I have a friend whom I love like a brother. We travel with this couple. We have so much fun together, until it’s not fun. You want to know what’s not fun? When his steak isn’t cooked just perfectly as he ordered, he often sends it back. The crucial question is whether it wasn’t just perfect, or whether it was actually inedible to him. That’s an important difference. Because when he does that, he calls the meal to a halt for the entire table.

He’ll say, “You all go right ahead and eat.” But we are all polite, including his spouse. So we don’t. If we did, we’d just have to wait on him to finish before dessert time anyway. It’s within his rights to return it and ask them to cook him another one. It truly is. But it punishes the whole table, not just the kitchen, every single time he asserts this right.

•••

A person bought a ticket for a boat tour. He bought one seat along the starboard side right in between bow and stern. The group filled the boat, and everyone had their rightful seat. The tour was to last over an hour. Quickly, the boat moved out into an open canal and everyone marveled at the sights they were taking in. Suddenly there was a stir. A commotion. People seated on his side, in front and behind, were aghast that he had reached into his bag and pulled out a hand-cranked drill. On the end was a large bit, big enough to take a sizable plug of wood out of whatever it was used on.

He reached over the side and put the drill below the water line and onto the side of the boat. He began to crank it furiously. “No…!” “Stop!!…” his boat mates yelled. “Please don’t do that, you’ll drown us all,” a lady protested. The man only continued to turn the crank on the drill while responding, “This is my seat. I have a ticket. You do or don’t do whatever you want at your seat.”

•••

Two guys went to a concert, but not together. They’d never met, not even when they ended up seated next to each other. They had both bought tickets for seats on the last row. It was a great concert. The band was playing so well. Everyone should have been having such a marvelous time. One of these guys was big, both tall and muscular. The other, very average in build. Keep that fixed in your mind, for those details will become important in just a moment.

If you think about it, a ticket buys you the chance to sit during a given event and occupy the space inside your seat. From armrest to armrest, and the floor space that corresponds to the boundaries established by the armrests. That’s it, nothing more. Not far into the show, the big guy began to spread out. He muscled his arms onto both armrests, negating use of the same for people on each side of him. Then, his giant legs began to stray over into the space on either side of him as well. Never once did it occur to him that he was occupying space that someone next to him, also with a ticket, had rented for the evening. Or, maybe it did.

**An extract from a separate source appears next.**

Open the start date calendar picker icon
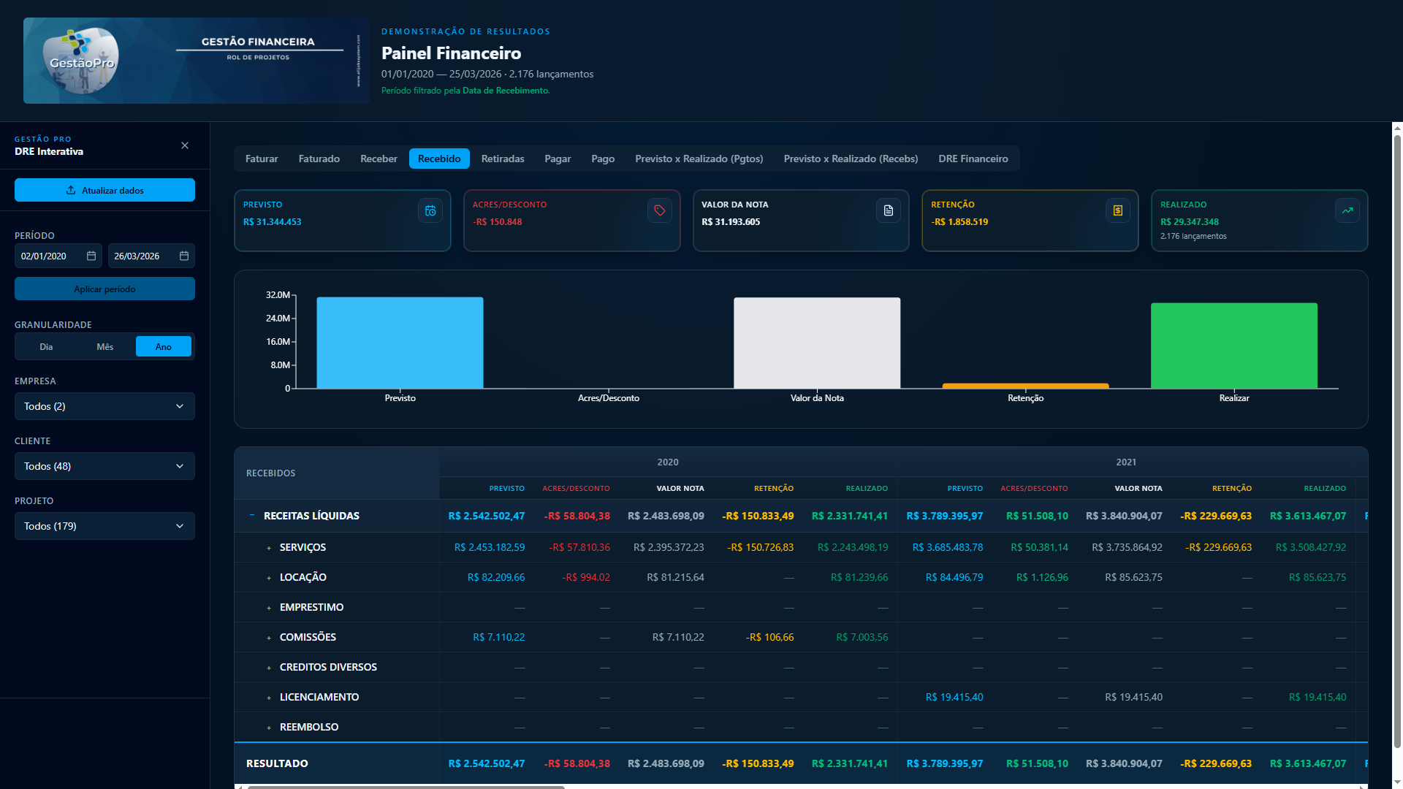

A bull weighing 2,700 pounds strutted up to the jelly roll hay bale. In addition to his huge size, he possessed horns that looked to all around him like a forklift had parked upon his head. He was prodigious and imposing. There was plenty of space for several cows to safely eat and never get near each other around the fresh hay. But the bull would walk in each time, swinging his head to claim more space than he truly needed. Soon, the area all around the bale would clear out. No other cow wanted to chance getting hit by someone behaving like that. The bull would walk away, stomach full, content at all he had eaten. Then, he wondered all the rest of the day why he felt so lonely. No one wanted to spend any time with him, it always seemed.

Do you know what the definition of a “fable” is? A fable is a short story, typically with animals as characters, conveying a moral. God has created us as a higher order, so that we might live as a reflection of God. Not as mere animals.